# Listed entries start

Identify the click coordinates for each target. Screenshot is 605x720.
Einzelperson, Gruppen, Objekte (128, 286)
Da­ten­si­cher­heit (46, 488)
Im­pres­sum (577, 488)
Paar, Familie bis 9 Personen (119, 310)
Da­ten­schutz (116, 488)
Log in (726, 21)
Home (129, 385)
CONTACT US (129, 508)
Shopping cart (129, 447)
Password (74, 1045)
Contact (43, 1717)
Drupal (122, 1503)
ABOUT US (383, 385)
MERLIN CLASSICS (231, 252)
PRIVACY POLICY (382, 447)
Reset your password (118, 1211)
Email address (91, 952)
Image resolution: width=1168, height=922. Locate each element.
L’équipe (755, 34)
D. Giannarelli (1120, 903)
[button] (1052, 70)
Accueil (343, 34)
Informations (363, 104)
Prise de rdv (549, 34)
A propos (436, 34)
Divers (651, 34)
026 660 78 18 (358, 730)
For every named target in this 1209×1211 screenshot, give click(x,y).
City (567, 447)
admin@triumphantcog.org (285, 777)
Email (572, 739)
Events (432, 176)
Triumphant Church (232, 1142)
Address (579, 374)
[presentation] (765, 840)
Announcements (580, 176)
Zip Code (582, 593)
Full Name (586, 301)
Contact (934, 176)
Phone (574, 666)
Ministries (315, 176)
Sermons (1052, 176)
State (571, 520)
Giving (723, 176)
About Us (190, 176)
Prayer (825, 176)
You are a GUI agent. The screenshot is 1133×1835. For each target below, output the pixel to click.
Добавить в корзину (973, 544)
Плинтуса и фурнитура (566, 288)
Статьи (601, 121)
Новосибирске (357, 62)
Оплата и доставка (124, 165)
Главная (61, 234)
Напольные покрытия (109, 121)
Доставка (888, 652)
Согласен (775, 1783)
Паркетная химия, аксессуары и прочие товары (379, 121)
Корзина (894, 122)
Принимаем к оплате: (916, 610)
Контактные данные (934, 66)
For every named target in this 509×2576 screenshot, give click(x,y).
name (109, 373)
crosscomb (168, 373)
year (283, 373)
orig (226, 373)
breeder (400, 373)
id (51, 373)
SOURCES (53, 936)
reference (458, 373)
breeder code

# Listed entries end

= What is asked =
Scale the entries from the line containing "[button] (1052, 70)" through the end of the entries, copying every line, requests included, and multiplying each coordinate in the answers by 1.75, rounded to whole numbers with halves going up. Leave the numbers in the requests unchanged.

= The response =
[button] (1841, 123)
Accueil (600, 60)
Informations (635, 182)
Prise de rdv (961, 60)
A propos (763, 60)
Divers (1139, 60)
026 660 78 18 (627, 1278)
For every named target in this 1209×1211 screenshot, give click(x,y).
City (992, 782)
admin@triumphantcog.org (499, 1360)
Email (1001, 1293)
Events (756, 308)
Triumphant Church (406, 1999)
Address (1013, 655)
[presentation] (1339, 1470)
Announcements (1015, 308)
Zip Code (1019, 1038)
Full Name (1026, 527)
Contact (1635, 308)
Phone (1005, 1166)
Ministries (551, 308)
Sermons (1841, 308)
State (999, 910)
Giving (1265, 308)
About Us (333, 308)
Prayer (1444, 308)
You are a GUI agent. The screenshot is 1133×1835. For each target below, output the pixel to click.
Добавить в корзину (1703, 952)
Плинтуса и фурнитура (991, 504)
Статьи (1052, 212)
Новосибирске (625, 109)
Оплата и доставка (217, 289)
Главная (107, 410)
Напольные покрытия (191, 212)
Доставка (1554, 1141)
Согласен (1356, 3120)
Паркетная химия, аксессуары и прочие товары (663, 212)
Корзина (1565, 214)
Принимаем к оплате: (1603, 1068)
Контактные данные (1635, 116)
For every named target in this 509×2576 screenshot, give click(x,y).
name (191, 653)
crosscomb (294, 653)
year (495, 653)
orig (396, 653)
breeder (700, 653)
id (89, 653)
SOURCES (93, 1638)
reference (802, 653)
breeder code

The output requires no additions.